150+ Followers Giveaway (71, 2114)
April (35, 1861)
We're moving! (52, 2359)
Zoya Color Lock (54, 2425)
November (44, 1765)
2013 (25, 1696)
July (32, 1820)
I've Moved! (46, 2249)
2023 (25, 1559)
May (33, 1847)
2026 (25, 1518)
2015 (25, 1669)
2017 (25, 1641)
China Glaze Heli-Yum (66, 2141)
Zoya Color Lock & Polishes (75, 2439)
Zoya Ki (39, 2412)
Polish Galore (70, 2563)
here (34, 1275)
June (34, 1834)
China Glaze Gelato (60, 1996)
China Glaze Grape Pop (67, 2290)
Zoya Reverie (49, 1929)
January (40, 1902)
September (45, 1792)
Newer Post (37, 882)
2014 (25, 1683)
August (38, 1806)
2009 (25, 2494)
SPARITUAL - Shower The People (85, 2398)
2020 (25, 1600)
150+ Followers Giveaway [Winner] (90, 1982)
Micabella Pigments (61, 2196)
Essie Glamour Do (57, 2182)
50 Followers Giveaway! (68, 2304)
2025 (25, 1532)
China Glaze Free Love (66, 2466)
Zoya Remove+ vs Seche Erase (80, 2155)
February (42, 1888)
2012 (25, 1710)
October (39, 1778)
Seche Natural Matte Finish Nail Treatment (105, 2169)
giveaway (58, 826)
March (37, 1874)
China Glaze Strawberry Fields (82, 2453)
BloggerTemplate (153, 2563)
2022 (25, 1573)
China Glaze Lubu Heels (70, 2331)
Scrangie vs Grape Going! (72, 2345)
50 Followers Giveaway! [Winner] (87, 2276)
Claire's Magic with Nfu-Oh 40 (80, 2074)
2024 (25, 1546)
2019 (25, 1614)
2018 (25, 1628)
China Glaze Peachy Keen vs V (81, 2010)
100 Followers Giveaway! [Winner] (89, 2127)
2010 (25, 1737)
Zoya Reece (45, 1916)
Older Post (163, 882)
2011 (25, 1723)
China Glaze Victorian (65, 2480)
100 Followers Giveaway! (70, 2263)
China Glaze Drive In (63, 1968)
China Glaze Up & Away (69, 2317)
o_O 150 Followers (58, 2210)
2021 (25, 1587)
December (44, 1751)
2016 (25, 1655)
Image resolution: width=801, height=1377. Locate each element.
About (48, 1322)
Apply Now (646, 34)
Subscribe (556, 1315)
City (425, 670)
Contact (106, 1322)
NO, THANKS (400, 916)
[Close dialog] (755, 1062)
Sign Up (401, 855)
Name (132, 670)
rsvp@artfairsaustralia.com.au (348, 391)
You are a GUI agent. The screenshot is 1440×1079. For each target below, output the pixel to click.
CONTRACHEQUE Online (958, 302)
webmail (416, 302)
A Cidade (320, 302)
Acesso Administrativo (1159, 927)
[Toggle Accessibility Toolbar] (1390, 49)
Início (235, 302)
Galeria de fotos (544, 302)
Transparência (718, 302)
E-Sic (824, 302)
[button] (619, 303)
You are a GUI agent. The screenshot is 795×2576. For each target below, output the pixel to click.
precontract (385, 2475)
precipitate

※ ※ ※

**Given problem:**
Copy out all of the material above line for line, changing nothing.

**Output of the task:**
150+ Followers Giveaway (71, 2114)
April (35, 1861)
We're moving! (52, 2359)
Zoya Color Lock (54, 2425)
November (44, 1765)
2013 (25, 1696)
July (32, 1820)
I've Moved! (46, 2249)
2023 (25, 1559)
May (33, 1847)
2026 (25, 1518)
2015 (25, 1669)
2017 (25, 1641)
China Glaze Heli-Yum (66, 2141)
Zoya Color Lock & Polishes (75, 2439)
Zoya Ki (39, 2412)
Polish Galore (70, 2563)
here (34, 1275)
June (34, 1834)
China Glaze Gelato (60, 1996)
China Glaze Grape Pop (67, 2290)
Zoya Reverie (49, 1929)
January (40, 1902)
September (45, 1792)
Newer Post (37, 882)
2014 (25, 1683)
August (38, 1806)
2009 (25, 2494)
SPARITUAL - Shower The People (85, 2398)
2020 (25, 1600)
150+ Followers Giveaway [Winner] (90, 1982)
Micabella Pigments (61, 2196)
Essie Glamour Do (57, 2182)
50 Followers Giveaway! (68, 2304)
2025 (25, 1532)
China Glaze Free Love (66, 2466)
Zoya Remove+ vs Seche Erase (80, 2155)
February (42, 1888)
2012 (25, 1710)
October (39, 1778)
Seche Natural Matte Finish Nail Treatment (105, 2169)
giveaway (58, 826)
March (37, 1874)
China Glaze Strawberry Fields (82, 2453)
BloggerTemplate (153, 2563)
2022 (25, 1573)
China Glaze Lubu Heels (70, 2331)
Scrangie vs Grape Going! (72, 2345)
50 Followers Giveaway! [Winner] (87, 2276)
Claire's Magic with Nfu-Oh 40 (80, 2074)
2024 (25, 1546)
2019 (25, 1614)
2018 (25, 1628)
China Glaze Peachy Keen vs V (81, 2010)
100 Followers Giveaway! [Winner] (89, 2127)
2010 (25, 1737)
Zoya Reece (45, 1916)
Older Post (163, 882)
2011 (25, 1723)
China Glaze Victorian (65, 2480)
100 Followers Giveaway! (70, 2263)
China Glaze Drive In (63, 1968)
China Glaze Up & Away (69, 2317)
o_O 150 Followers (58, 2210)
2021 (25, 1587)
December (44, 1751)
2016 (25, 1655)
Image resolution: width=801, height=1377. Locate each element.
About (48, 1322)
Apply Now (646, 34)
Subscribe (556, 1315)
City (425, 670)
Contact (106, 1322)
NO, THANKS (400, 916)
[Close dialog] (755, 1062)
Sign Up (401, 855)
Name (132, 670)
rsvp@artfairsaustralia.com.au (348, 391)
You are a GUI agent. The screenshot is 1440×1079. For each target below, output the pixel to click.
CONTRACHEQUE Online (958, 302)
webmail (416, 302)
A Cidade (320, 302)
Acesso Administrativo (1159, 927)
[Toggle Accessibility Toolbar] (1390, 49)
Início (235, 302)
Galeria de fotos (544, 302)
Transparência (718, 302)
E-Sic (824, 302)
[button] (619, 303)
You are a GUI agent. The screenshot is 795×2576. For each target below, output the pixel to click.
precontract (385, 2475)
precipitate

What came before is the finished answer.